Brano.
PREMESSA
Uno dei principali obiettivi dell’Unione europea consiste nel creare opportunità per tutti
i cittadini europei ovunque essi si trovino, riducendo le disparità tra le Regioni,
mobilitando le potenzialità inutilizzate e concentrando le risorse in investimenti a favore
della crescita. L’Ue si è trovata molto presto a dover affrontare i problemi derivanti
dalle notevoli differenze di sviluppo tra le diverse aree territoriali.
Al fine, quindi, di sostenere finanziariamente e di coordinare gli sforzi degli Stati
membri a favore dello sviluppo delle loro Regioni più depresse, l’Ue ha
progressivamente attuato una politica di sviluppo regionale, anche detta politica di
coesione economica e sociale. Con il termine “coesione economica e sociale” si intende
una politica di tipo solidaristico, volta a perseguire il superamento degli svantaggi
strutturali di alcune Regioni europee attraverso la promozione di interventi che
consentano ad esse di superare il proprio svantaggio.

Estratto dati.
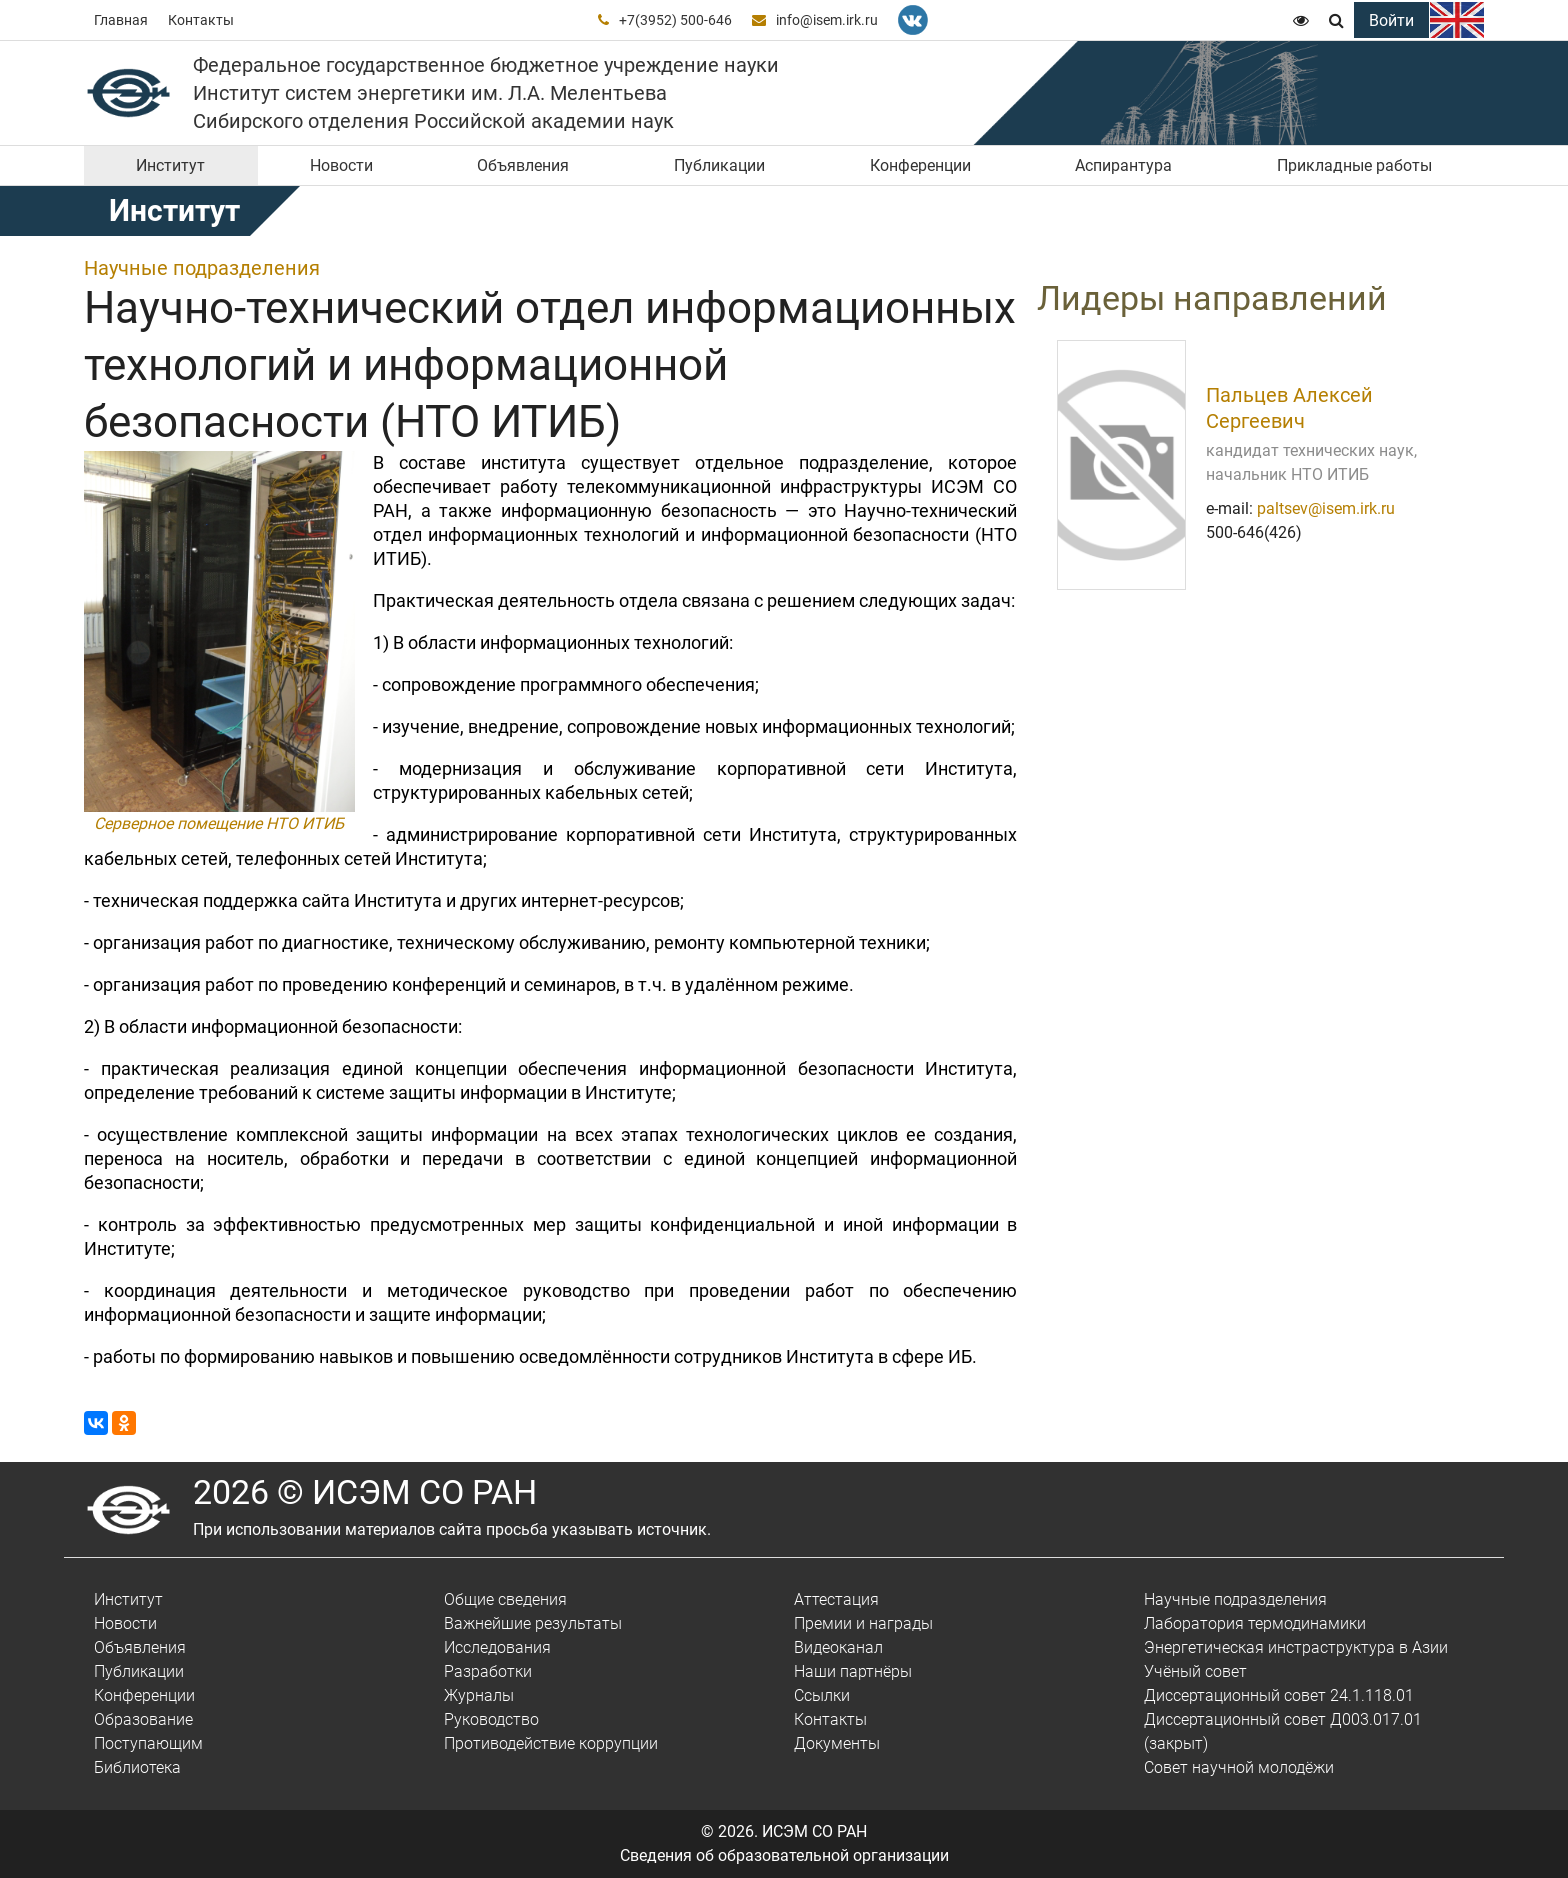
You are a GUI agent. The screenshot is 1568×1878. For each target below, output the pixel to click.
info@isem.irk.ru (827, 20)
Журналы (479, 1695)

Da fare.
a – Secondo il brano, per quale motivo l'Unione europea ha progressivamente attuato una politica di sviluppo regionale? Rispondi in una-tre frasi.
b – Elenca tutti i modi in cui, secondo il brano, l'Unione europea punta a creare opportunità per tutti i cittadini europei.
Per rispondere, basati soltanto sul brano.

Risultati finali.
a – L'Unione europea ha attuato una politica di sviluppo regionale per sostenere finanziariamente e coordinare gli sforzi degli Stati membri a favore dello sviluppo delle loro Regioni più depresse. Lo ha fatto perché si è trovata molto presto ad affrontare i problemi derivanti dalle notevoli differenze di sviluppo tra le diverse aree territoriali.

b –
- Riducendo le disparità tra le Regioni
- Mobilitando le potenzialità inutilizzate
- Concentrando le risorse in investimenti a favore della crescita